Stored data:
· · · · ·

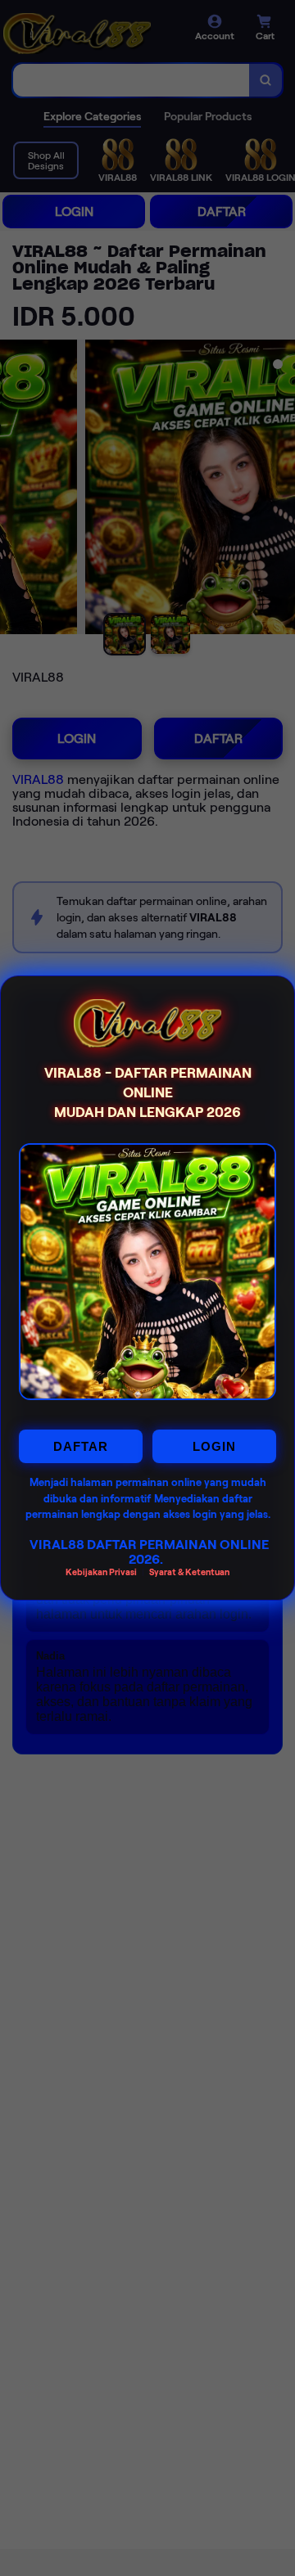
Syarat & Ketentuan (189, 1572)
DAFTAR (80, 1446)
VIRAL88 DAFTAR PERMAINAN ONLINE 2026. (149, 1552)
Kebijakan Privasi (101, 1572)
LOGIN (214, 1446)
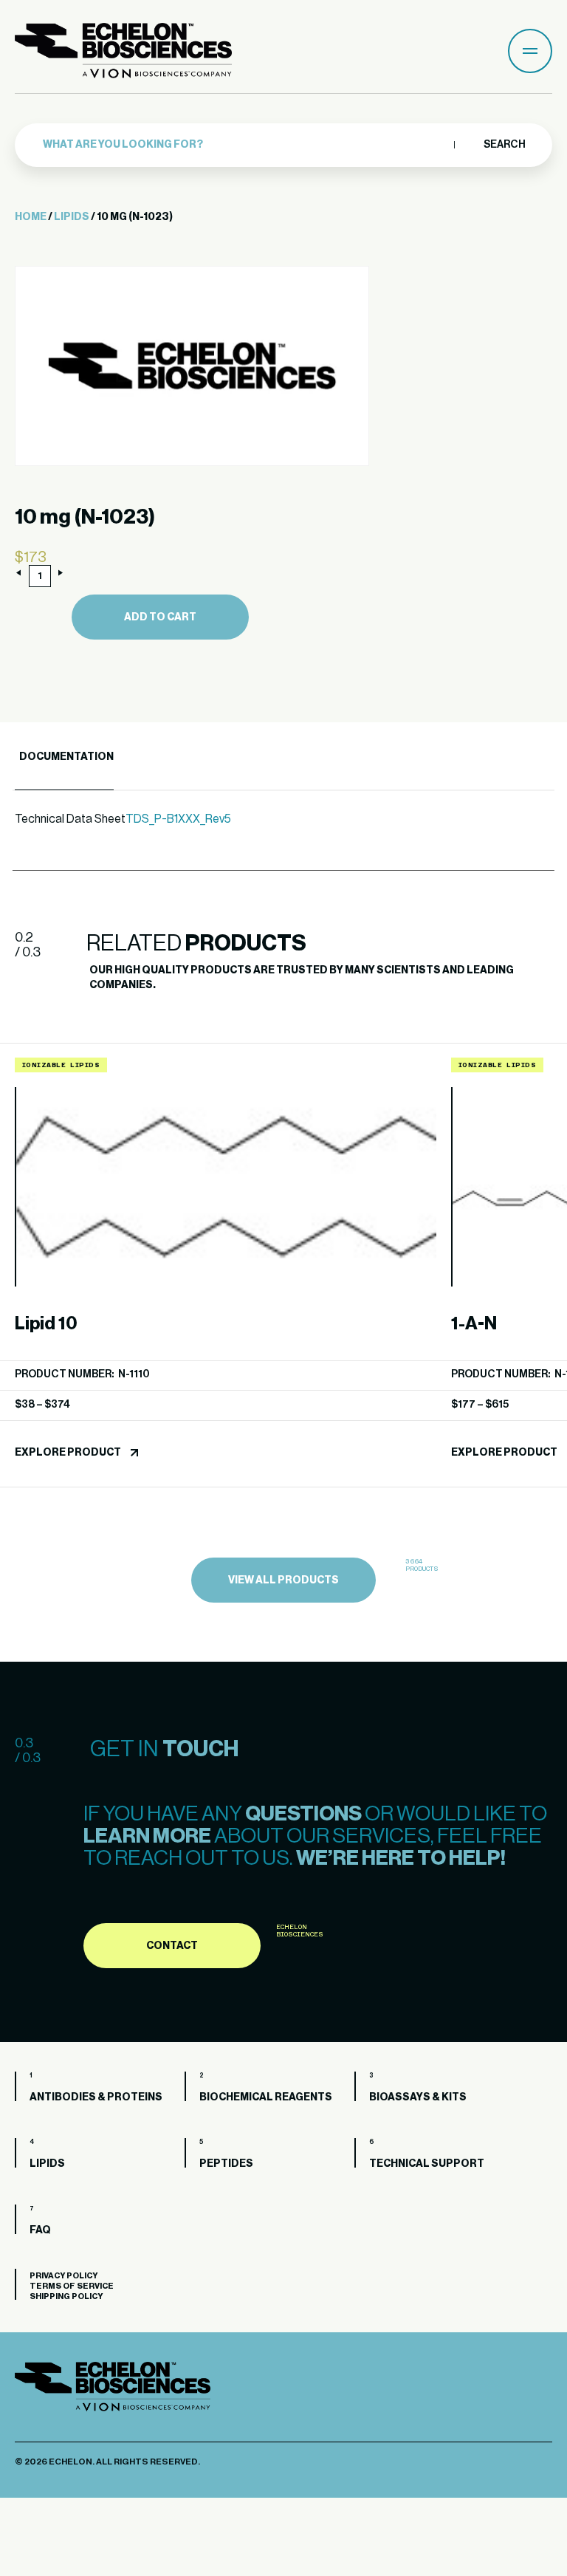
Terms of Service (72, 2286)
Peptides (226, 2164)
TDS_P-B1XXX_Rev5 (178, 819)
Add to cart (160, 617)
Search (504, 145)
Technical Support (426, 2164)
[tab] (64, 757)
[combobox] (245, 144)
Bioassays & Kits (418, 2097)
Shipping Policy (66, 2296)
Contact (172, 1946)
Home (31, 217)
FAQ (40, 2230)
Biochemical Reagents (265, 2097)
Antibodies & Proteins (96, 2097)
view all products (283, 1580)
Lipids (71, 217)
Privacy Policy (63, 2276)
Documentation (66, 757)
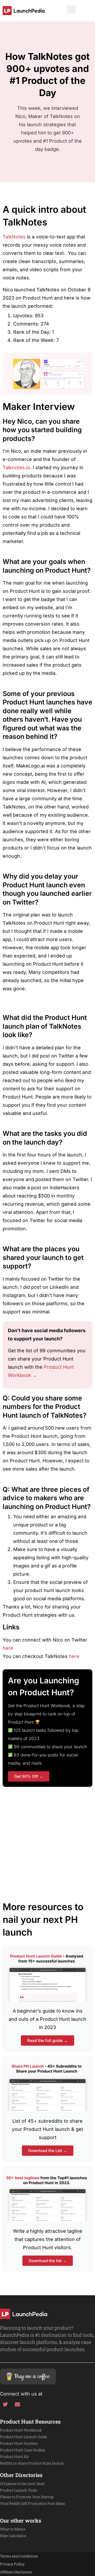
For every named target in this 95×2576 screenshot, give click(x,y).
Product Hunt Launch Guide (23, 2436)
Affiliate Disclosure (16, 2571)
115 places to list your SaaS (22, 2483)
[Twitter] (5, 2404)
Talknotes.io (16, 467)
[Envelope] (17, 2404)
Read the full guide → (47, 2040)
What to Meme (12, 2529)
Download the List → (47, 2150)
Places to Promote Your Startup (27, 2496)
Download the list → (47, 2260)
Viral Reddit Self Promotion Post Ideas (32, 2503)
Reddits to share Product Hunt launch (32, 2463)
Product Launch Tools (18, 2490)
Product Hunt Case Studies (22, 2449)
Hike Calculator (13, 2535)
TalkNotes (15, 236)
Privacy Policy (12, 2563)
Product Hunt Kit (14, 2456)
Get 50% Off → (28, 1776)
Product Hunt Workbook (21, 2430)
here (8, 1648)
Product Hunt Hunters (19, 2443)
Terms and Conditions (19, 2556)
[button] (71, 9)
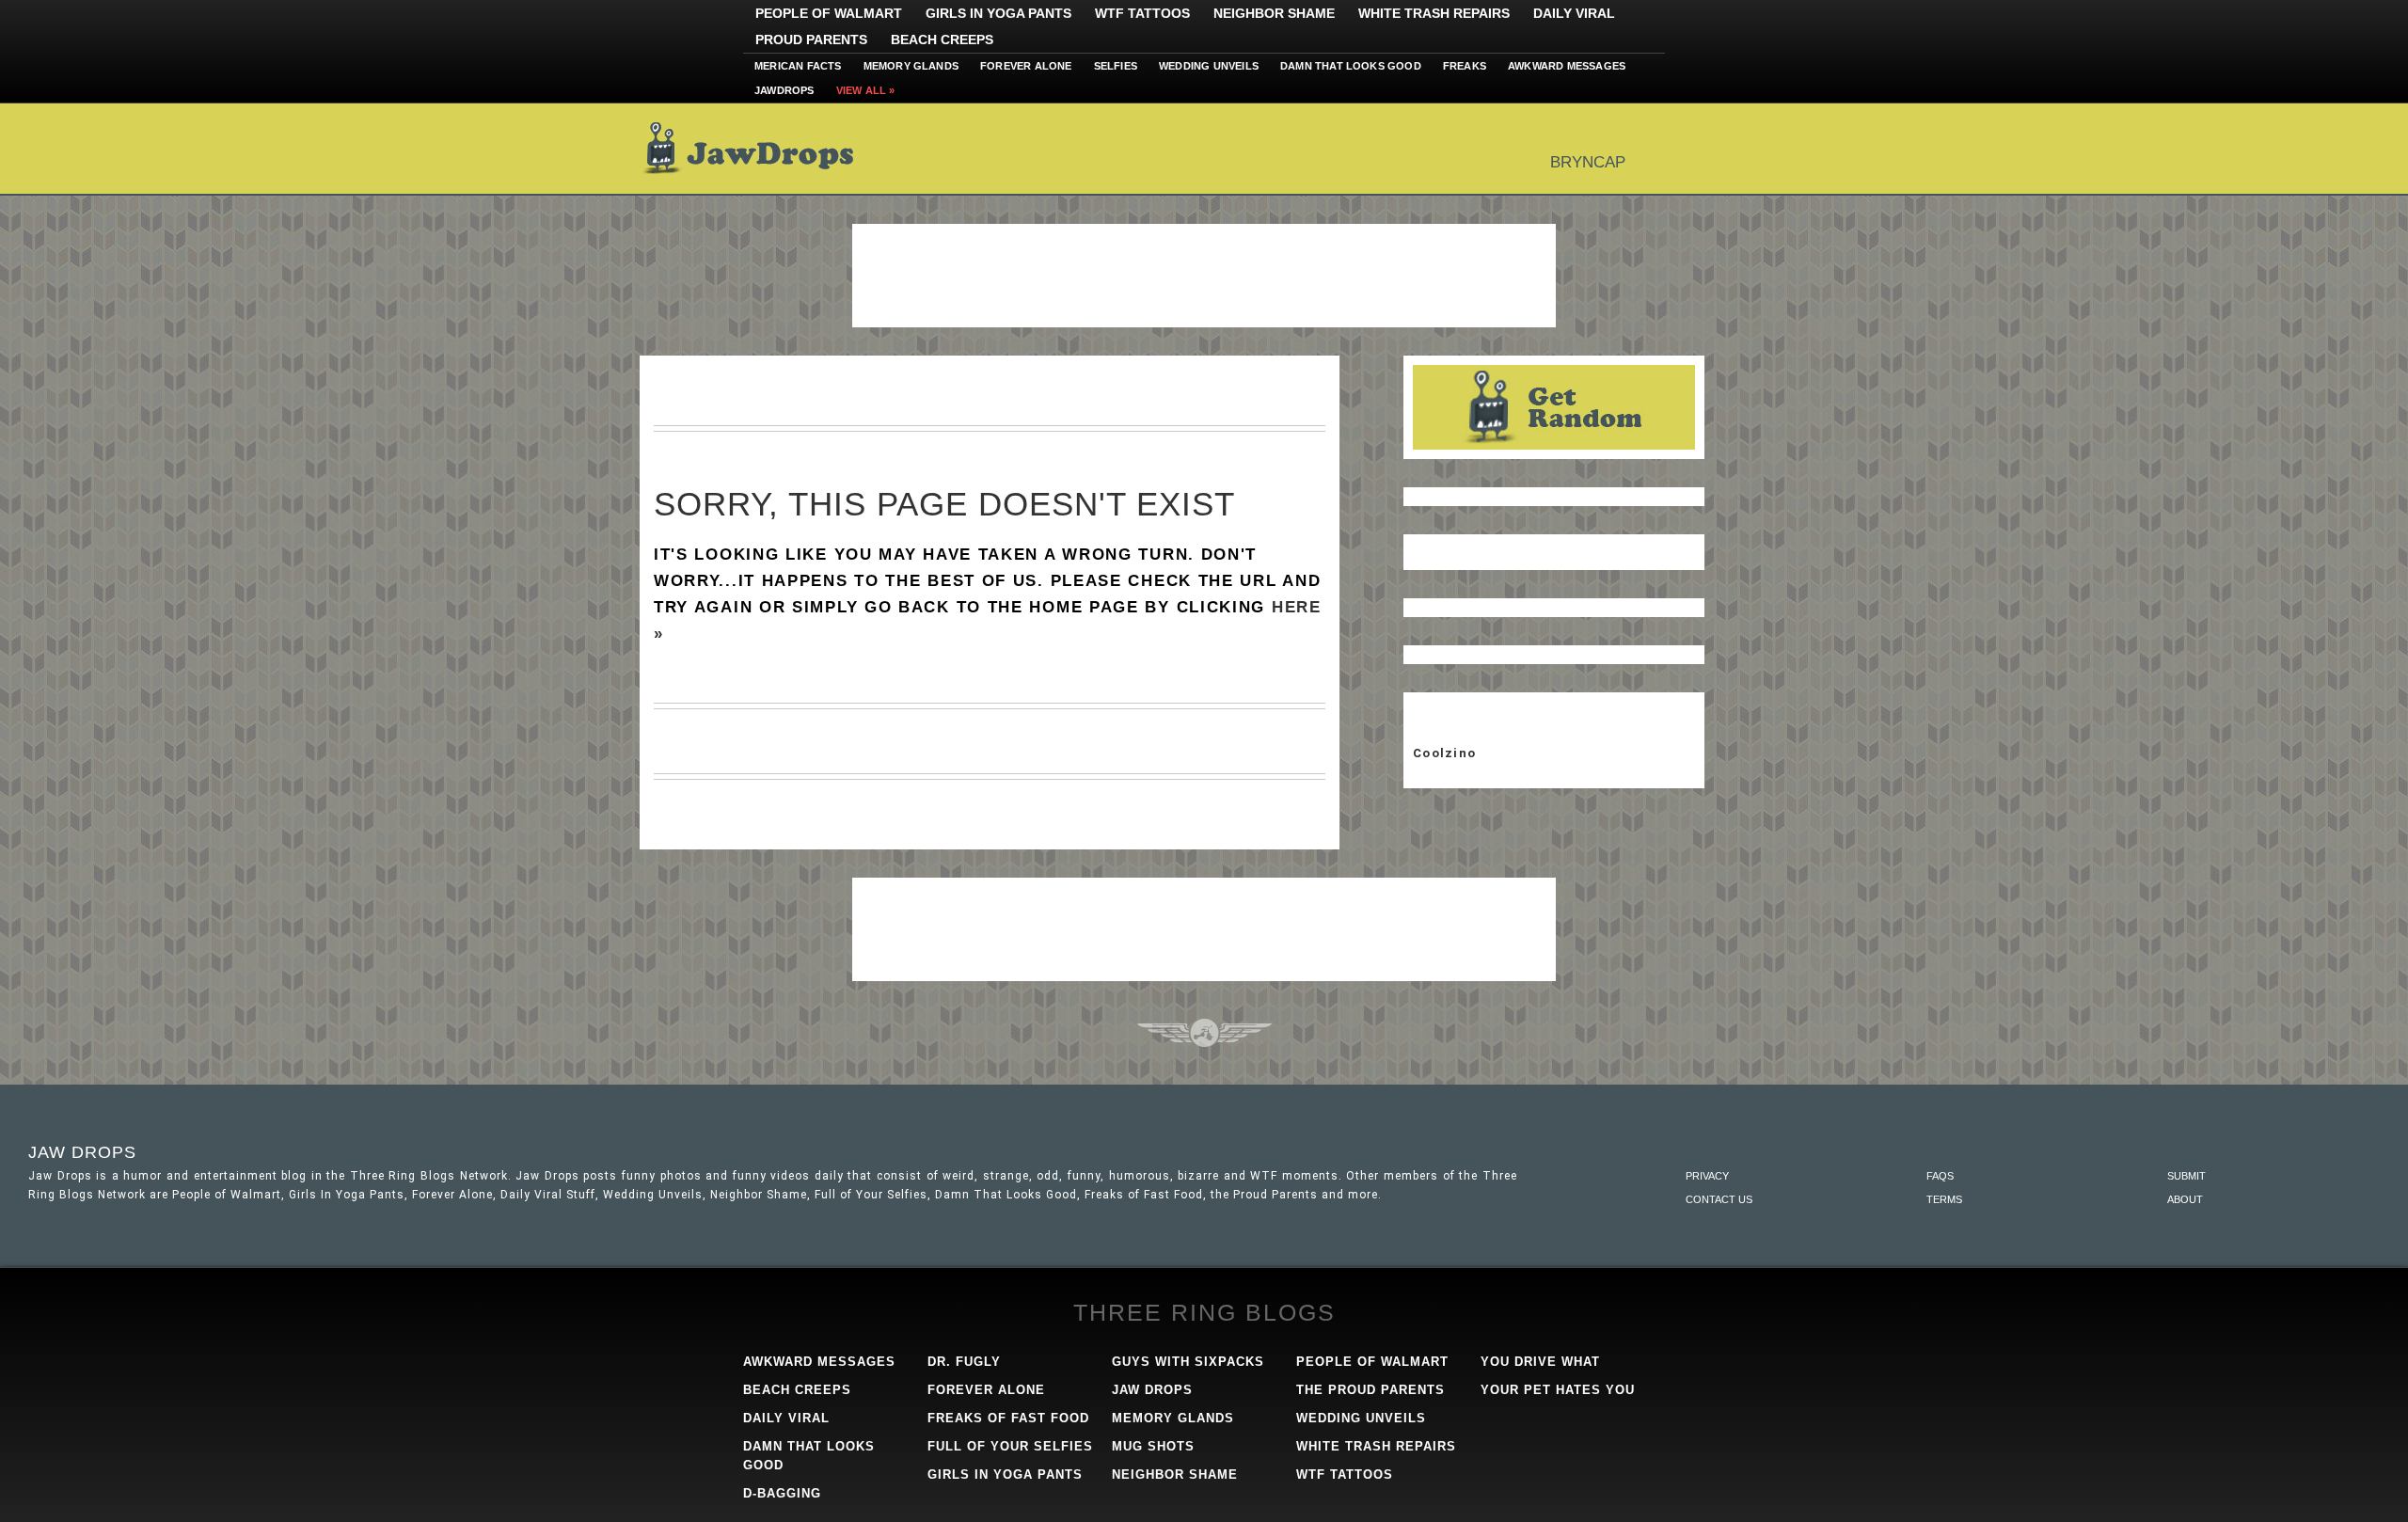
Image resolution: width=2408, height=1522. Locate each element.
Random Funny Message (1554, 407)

· · · · ·

Directions for this task
Copy each line of the records above without change, but do not include any picture.

Completed task
Syarat & Ketentuan (189, 1572)
DAFTAR (80, 1446)
VIRAL88 DAFTAR PERMAINAN ONLINE 2026. (149, 1552)
Kebijakan Privasi (101, 1572)
LOGIN (214, 1446)
Terms of Service (72, 2286)
Peptides (226, 2164)
TDS_P-B1XXX_Rev5 (178, 819)
Add to cart (160, 617)
Search (504, 145)
Technical Support (426, 2164)
[tab] (64, 757)
[combobox] (245, 144)
Bioassays & Kits (418, 2097)
Shipping Policy (66, 2296)
Contact (172, 1946)
Home (31, 217)
FAQ (40, 2230)
Biochemical Reagents (265, 2097)
Antibodies & Proteins (96, 2097)
view all products (283, 1580)
Lipids (71, 217)
Privacy Policy (63, 2276)
Documentation (66, 757)
For every named target in this 95×2576 screenshot, give click(x,y).
Product Hunt Launch Guide (23, 2436)
Affiliate Disclosure (16, 2571)
115 places to list your SaaS (22, 2483)
[Twitter] (5, 2404)
Talknotes.io (16, 467)
[Envelope] (17, 2404)
Read the full guide → (47, 2040)
What to Meme (12, 2529)
Download the List → (47, 2150)
Places to Promote Your Startup (27, 2496)
Download the list → (47, 2260)
Viral Reddit Self Promotion Post Ideas (32, 2503)
Reddits to share Product Hunt launch (32, 2463)
Product Launch Tools (18, 2490)
Product Hunt Case Studies (22, 2449)
Hike Calculator (13, 2535)
TalkNotes (15, 236)
Privacy Policy (12, 2563)
Product Hunt Kit (14, 2456)
Get 50% Off → (28, 1776)
Product Hunt Workbook (21, 2430)
here (8, 1648)
Product Hunt Hunters (19, 2443)
Terms and Conditions (19, 2556)
[button] (71, 9)
Image resolution: width=2408, height=1522. Locate each element.
Random Funny Message (1554, 407)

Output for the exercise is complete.